### EXCERPTED TEXT
Hailing from Bremerton, Washington, Phil Ek grew up as a kid who was into music from the get-go. As a teenager he would travel across the Puget Sound to pick up the latest releases from SST and Sub Pop. Not wanting to stay in Bremerton, Phil moved to Seattle and ended up doing live sound at the now defunct Off Ramp. During this time he was introduced to Jack Endino and became his assistant at Word Of Mouth studio, which is where Nirvana recorded Bleach (when it was called Reciprocal). After assisting Endino to record the likes of Nirvana, Hole, and the Supersuckers, Ek became the guy who ended up doing the demos for every cold call that came into the studio. He then went on to record a host of bands and is best known for his work on the past six Built to Spill recordings. When I spoke with Phil recently, we focused a lot on his work with Doug Martsch, the mastermind behind Built to Spill.
Let's talk about collaboration. What does collaboration mean between you and Doug on the Built to Spill records?

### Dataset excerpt

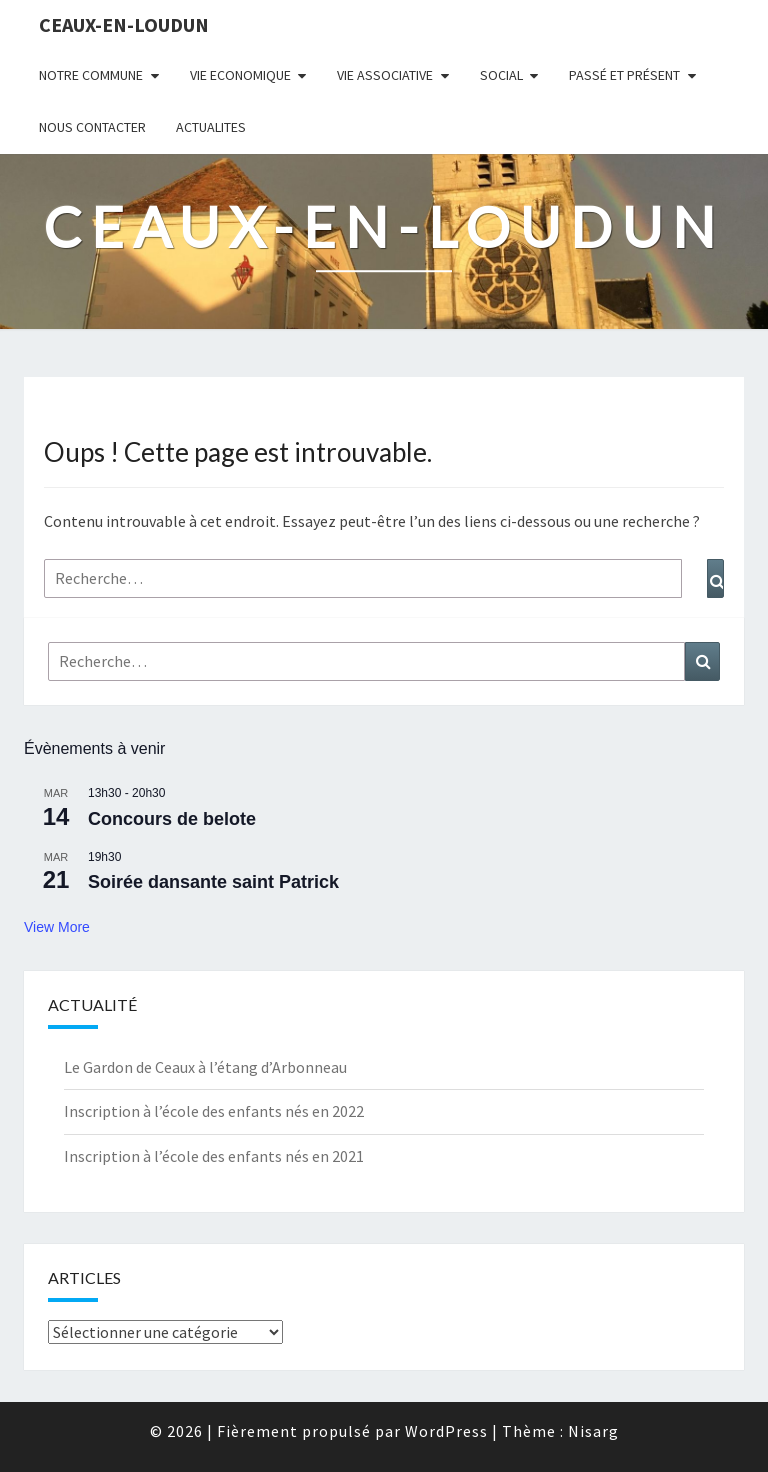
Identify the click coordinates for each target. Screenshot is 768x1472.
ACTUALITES (211, 127)
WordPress (446, 1431)
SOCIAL (501, 75)
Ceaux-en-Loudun (124, 24)
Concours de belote (172, 819)
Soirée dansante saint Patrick (213, 882)
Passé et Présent (624, 75)
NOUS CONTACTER (92, 127)
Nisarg (593, 1431)
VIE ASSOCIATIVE (385, 75)
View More (57, 927)
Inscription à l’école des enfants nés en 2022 (214, 1111)
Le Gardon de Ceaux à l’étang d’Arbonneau (205, 1067)
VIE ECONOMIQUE (240, 75)
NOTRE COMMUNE (91, 75)
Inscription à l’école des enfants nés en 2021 (214, 1156)
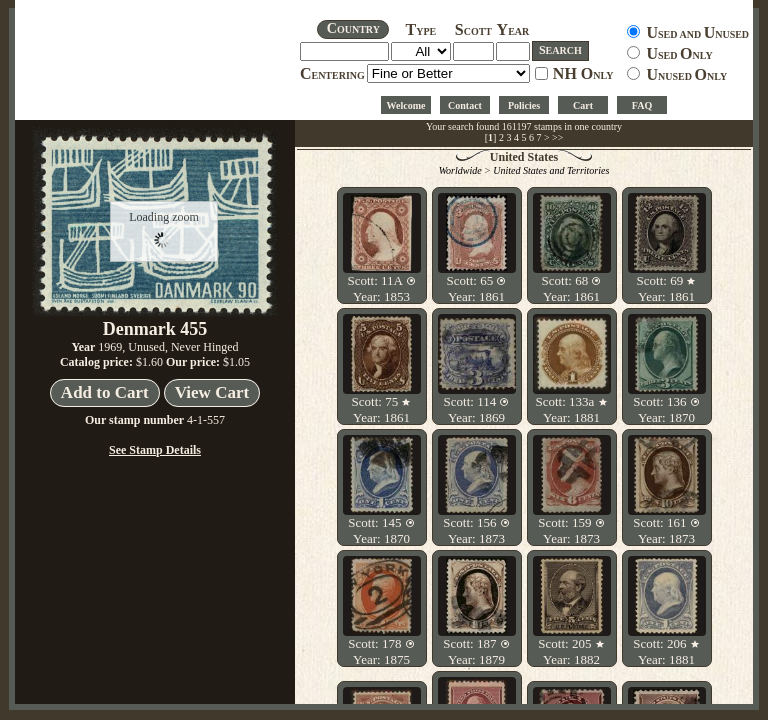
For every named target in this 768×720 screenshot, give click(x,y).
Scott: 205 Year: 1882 (571, 651)
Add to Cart (105, 392)
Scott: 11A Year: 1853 (381, 288)
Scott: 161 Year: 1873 (666, 530)
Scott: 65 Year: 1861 (477, 288)
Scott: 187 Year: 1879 (476, 651)
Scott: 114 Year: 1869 (477, 409)
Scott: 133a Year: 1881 (571, 409)
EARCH (560, 50)
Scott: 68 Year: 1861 (572, 288)
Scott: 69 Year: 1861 (667, 288)
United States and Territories (551, 170)
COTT (473, 31)
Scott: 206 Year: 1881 (666, 651)
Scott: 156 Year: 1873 (476, 530)
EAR (513, 31)
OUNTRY (353, 28)
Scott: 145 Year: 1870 (381, 530)
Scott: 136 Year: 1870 (666, 409)
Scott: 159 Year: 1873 (571, 530)
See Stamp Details (155, 450)
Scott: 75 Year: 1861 (382, 409)
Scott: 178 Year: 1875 (381, 651)
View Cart (212, 392)
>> (557, 137)
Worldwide (460, 170)
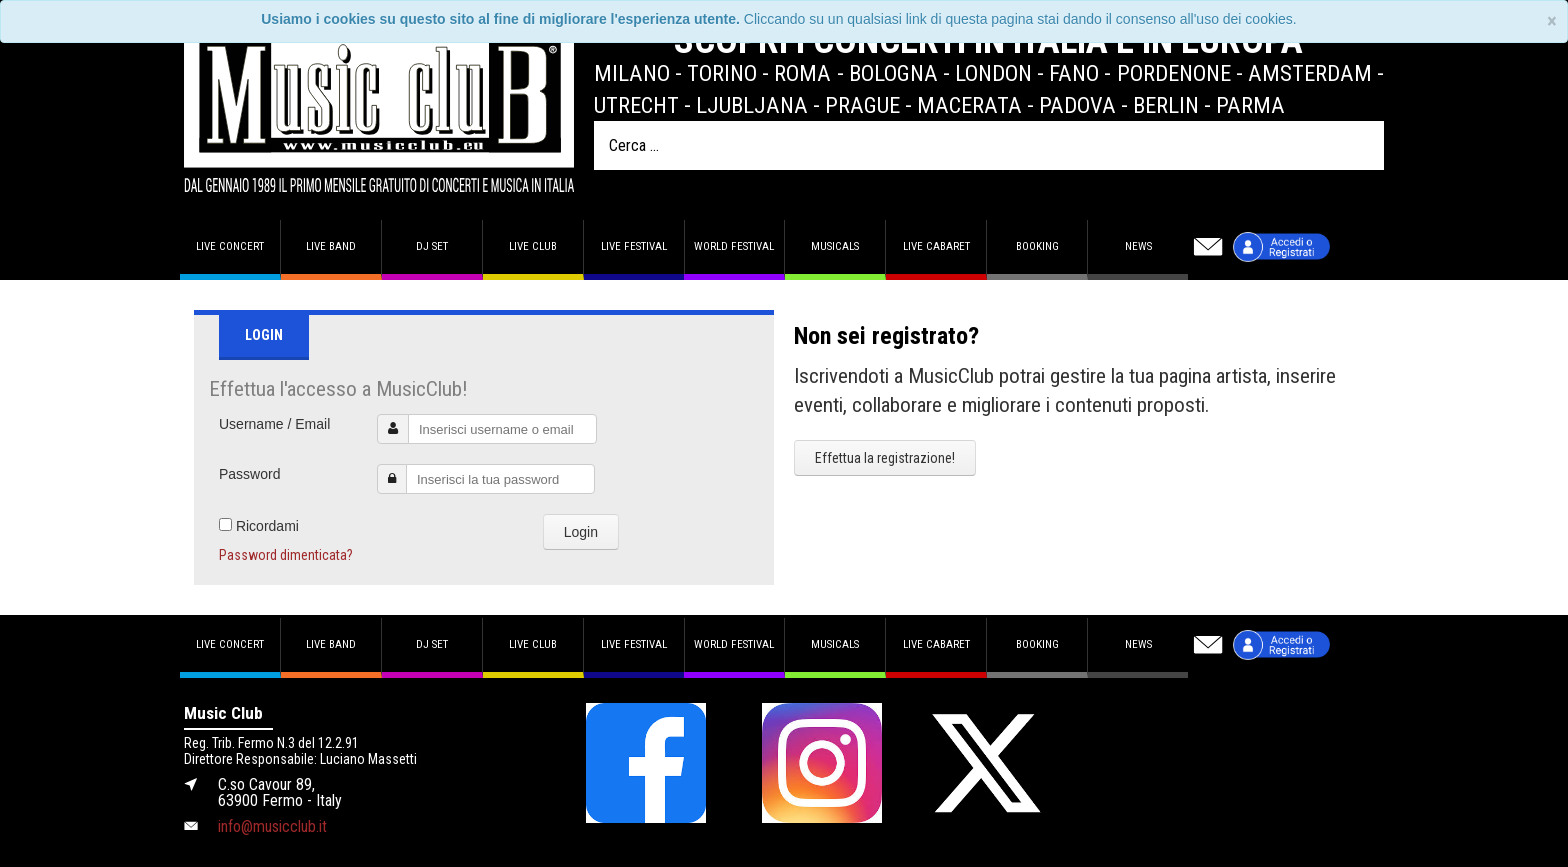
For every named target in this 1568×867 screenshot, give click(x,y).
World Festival (734, 246)
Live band (331, 246)
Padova (1077, 105)
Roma (802, 73)
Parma (1250, 105)
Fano (1074, 73)
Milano (632, 73)
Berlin (1166, 105)
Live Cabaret (936, 246)
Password (249, 474)
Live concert (230, 246)
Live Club (533, 246)
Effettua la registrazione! (885, 458)
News (1138, 246)
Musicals (835, 246)
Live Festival (634, 246)
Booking (1037, 246)
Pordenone (1174, 73)
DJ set (432, 246)
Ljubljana (752, 105)
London (993, 73)
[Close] (1552, 21)
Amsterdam (1310, 73)
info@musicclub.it (272, 826)
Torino (722, 73)
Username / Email (274, 424)
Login (581, 532)
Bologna (893, 73)
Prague (862, 105)
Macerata (969, 105)
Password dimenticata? (286, 555)
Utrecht (636, 105)
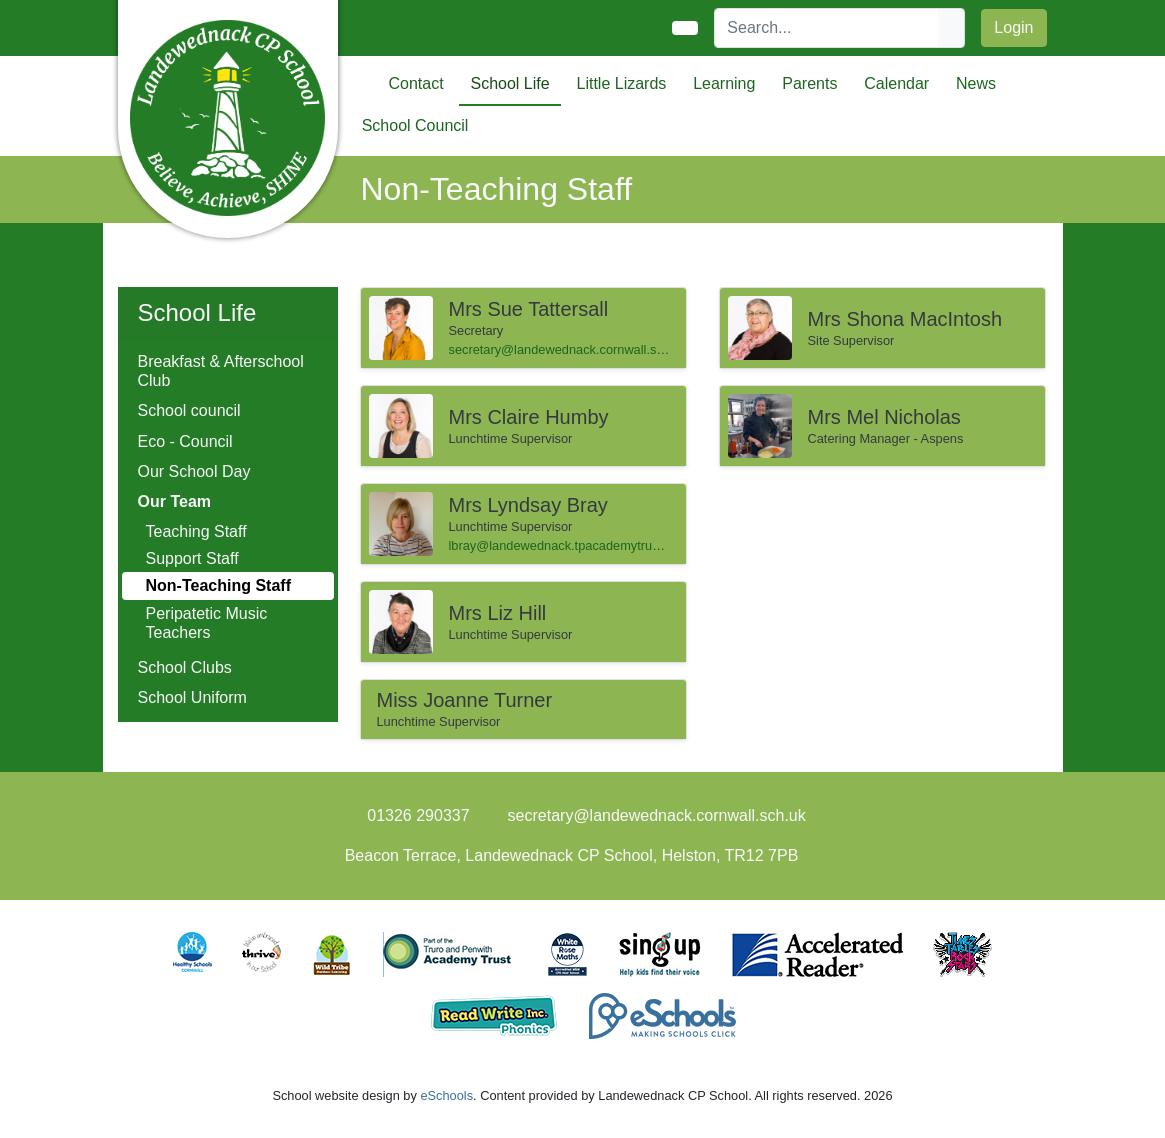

### EXERCISE DIRECTIONS
Does each of statements (a) to (c) agree with the profile of Phil Ek? Answer yes or no for each, and quote the deciding words from the profile: (a) Ek did live sound at the Off Ramp during the period when he met Jack Endino; (b) Ek is best known for his work on the past ten Built to Spill recordings; (c) as a teenager, Ek crossed the Puget Sound to get the latest releases from SST and Sub Pop.

### OUTPUT FOR THIS EXERCISE
(a) Yes: "ended up doing live sound at the now defunct Off Ramp. During this time he was introduced to Jack Endino"
(b) No: "best known for his work on the past six Built to Spill recordings"
(c) Yes: "As a teenager he would travel across the Puget Sound to pick up the latest releases from SST and Sub Pop"